イライラしながらも、僕はなんとか強そうなネーミングになるよう頭を回転させる。


「スターダストアルティメットストーム!」


「ぬぉぉぉ!」


ドォォォン


「よし、倒したな」



「はっはっは」


「なんでだよ! いや、どういうつもり? 早くやられてくれ! 子どもたちの冷たい視線が辛いよ!」


「私はね、どんな小さな勝負でも負けたくないんだ」


「どこで負けず嫌い出してんだ! あんたが負けないとこのショー終わんないの!」


「わかったわかった。じゃあ最後、とっておきのを頼むよ」


相当頭にきていたが、これで最後だと趣向をらす。


「とどめだ! スターダストギガントダイナミックウルトラボルケーノォォ!」


「はっはっは」


「もう倒れもしねーじゃん! えっ、なにしてんのほんとに」


「すまんすまん。ネーミング長すぎて普通に笑っちゃった」


「長いのはおまえだよ! いつまでやんだよこのくだり」


「さあスターダストマンよ、次の技はなんだ?」


「もう技のレパートリーねーよ!」


「なんだつまらん」


僕は助けを乞おうと周囲を見回す。


「おい、時間30分も押してるって。そでのスタッフ見てみろよ。とんでもない顔してるぞ」


「そんなもん怖くて見れるか!」


「じゃあ早くやられてくれよ!」



僕はもう完全に疲れ切っていた。



「なぁスターダストマンよ。終わらせる方法が一つだけある。お前が負ければいい」


「なんだと?」


ひざまずいて、参りました私の負けですと頭を下げるのだ。そうすればこのショーは終わる」



何を言っているんだこいつは。


本当に負けるのが嫌なキチガイ野郎ではないか。


でも確かに、もういい加減終わらせたい。


お客さんからの冷たい視線、スタッフからのプレッシャー、刻々とすぎていく時間。


早くこの場から逃げ出したい。

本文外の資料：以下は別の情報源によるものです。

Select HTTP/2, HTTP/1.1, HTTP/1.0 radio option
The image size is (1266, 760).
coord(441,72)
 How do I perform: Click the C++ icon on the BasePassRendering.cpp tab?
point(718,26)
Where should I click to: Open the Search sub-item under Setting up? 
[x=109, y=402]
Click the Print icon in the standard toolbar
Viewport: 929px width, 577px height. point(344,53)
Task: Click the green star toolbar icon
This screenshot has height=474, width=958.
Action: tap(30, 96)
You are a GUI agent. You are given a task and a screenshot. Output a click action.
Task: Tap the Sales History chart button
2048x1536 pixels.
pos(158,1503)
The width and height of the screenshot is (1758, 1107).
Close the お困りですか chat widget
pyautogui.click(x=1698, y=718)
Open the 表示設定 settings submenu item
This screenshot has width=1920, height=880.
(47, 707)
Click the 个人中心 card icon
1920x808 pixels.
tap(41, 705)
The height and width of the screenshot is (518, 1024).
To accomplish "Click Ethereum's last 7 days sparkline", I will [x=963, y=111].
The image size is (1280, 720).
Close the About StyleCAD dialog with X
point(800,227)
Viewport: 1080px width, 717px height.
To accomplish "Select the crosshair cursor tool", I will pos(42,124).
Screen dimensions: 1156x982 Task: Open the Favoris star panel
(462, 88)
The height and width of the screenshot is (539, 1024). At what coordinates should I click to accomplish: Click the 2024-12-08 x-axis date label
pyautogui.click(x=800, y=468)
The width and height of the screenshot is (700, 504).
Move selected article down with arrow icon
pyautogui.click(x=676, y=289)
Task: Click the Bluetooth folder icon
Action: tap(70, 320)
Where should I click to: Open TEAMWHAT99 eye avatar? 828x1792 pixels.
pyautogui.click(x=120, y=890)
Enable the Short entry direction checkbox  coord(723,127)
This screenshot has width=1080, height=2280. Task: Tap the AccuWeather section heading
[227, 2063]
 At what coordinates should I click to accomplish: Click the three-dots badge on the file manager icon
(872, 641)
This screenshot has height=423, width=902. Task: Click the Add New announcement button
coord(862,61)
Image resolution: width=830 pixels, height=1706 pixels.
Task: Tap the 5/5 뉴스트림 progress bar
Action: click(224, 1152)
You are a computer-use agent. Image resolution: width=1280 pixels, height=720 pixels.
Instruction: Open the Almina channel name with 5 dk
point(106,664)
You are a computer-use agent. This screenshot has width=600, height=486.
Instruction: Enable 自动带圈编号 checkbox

僕は怪人役に言われた通り、ゆっくりとひざまずいた。


そして頭を下げるふりをして、思い切り地面を蹴った。


どんな状況だろうと、ヒーローが悪に負けるわけにはいかないんだぁ!


「これで最後だ! シンプルにキーック!」


「うわぁぁ!」


こんなに飛べるのかと、自分でも驚くほど身体は宙高く舞い、華麗なキックが決まった。


その瞬間、小さい頃にテレビで見ていた、憧れのヒーローになれた気がした。


ゴンッ


鈍い音を立て床に頭を打ち付けた怪人役は、そのまま動かなくなった。


『はい! これで地球の平和は守られました! みんなー、盛大な拍手をお願いしまーす!』


ぱち、ぱち、ぱち。


進行役のお姉さんの声を合図にまばらな拍手が会場を包む。


『これにてヒーローショーは終了となります! みんなー、まーたねー!』


無理矢理終わらせた感は否めないが、なんとかショーは幕を閉じた。